United States District Court, Western District of Louisiana
Dec 10, 2021
2:20-CV-00002 (W.D. La. Dec. 10, 2021)

Opinion

2:20-CV-00002

12-10-2021

DOUGLAS SONNIER v. RECON MANAGEMENT SERVICES INC


KAY, MAGISTRATE JUDGE

MEMORANDUM ORDER

JAMES D. CAIN, JR., UNITED STATES DISTRICT JUDGE

Before the Court is “Plaintiffs' Motion for Reconsideration” (Doc. 132) wherein Opt-in Plaintiffs jointly move the Court to reconsider the Decertification Order (Doc. 128) based on Plaintiffs' assertion that there has been an intervening change in the controlling law and the need to correct clear error.

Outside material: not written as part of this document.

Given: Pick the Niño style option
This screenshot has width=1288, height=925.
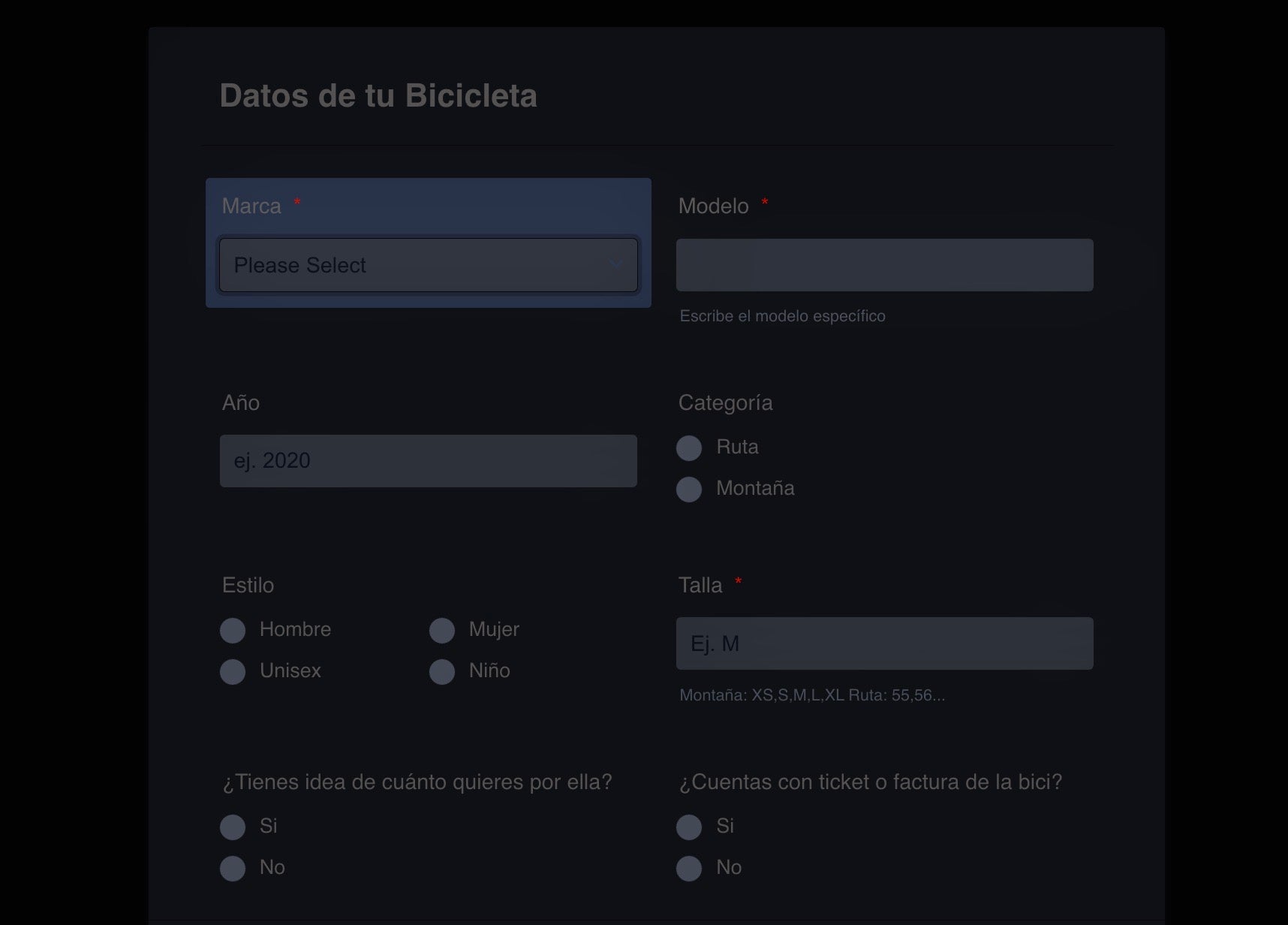Looking at the screenshot, I should coord(442,672).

See Hewitt v. Helix Energy Sols. Grp., Inc., 2021 WL 4099598 (5th Cir. Sept. 9, 2021).

As noted by Defendant, Rule 59(e) “favor[s] the denial of motions to alter or amend a judgment.” Southern Constructors Grp., Inc. v. Dynalectric Co., 2 F.3d 606, 611 (5th Cir.1993). “Reconsideration of a judgment after its entry is an extraordinary remedy and should be used sparingly.” Templet v. HydroChem Inc., 367 F.3e 473, 479 (5th Cir. 2004). A motion to alter or amend a judgment must clearly establish either a manifest error of law or fact, or must present newly discovered evidence, and cannot be used to raise arguments which could, and should, have been made before the judgment issued; relief is also appropriate when there has been an intervening change in law. Schiller v. Physicians Resource Group, Inc., 342 F.3d 463 (5th Cir. 8/29/2003). 1

The Court has reviewed the Hewitt case and does not find that there has been an intervening change in the law concerning this Court's decision to decertify the class. Hence, there is no need to correct clear error. The Hewitt case did not involve a motion to decertify a class, nor did it involve class certification.

In Hewitt, the Fifth Circuit en banc opinion was limited to whether an employer-defendant must prove “highly compensated salary” status only under the requirements set forth in 29 C.F.R. § 541.601(a)(1) or both 29 U.S.C. 601(a)(1) and 29 C.F.R. § 5410604(b). The only contested issue in the case was whether Hewitt was exempt from overtime as a highly compensated executive employee under § 541.601; the parties agreed that he met both the duties requirements and income thresholds of both exemptions.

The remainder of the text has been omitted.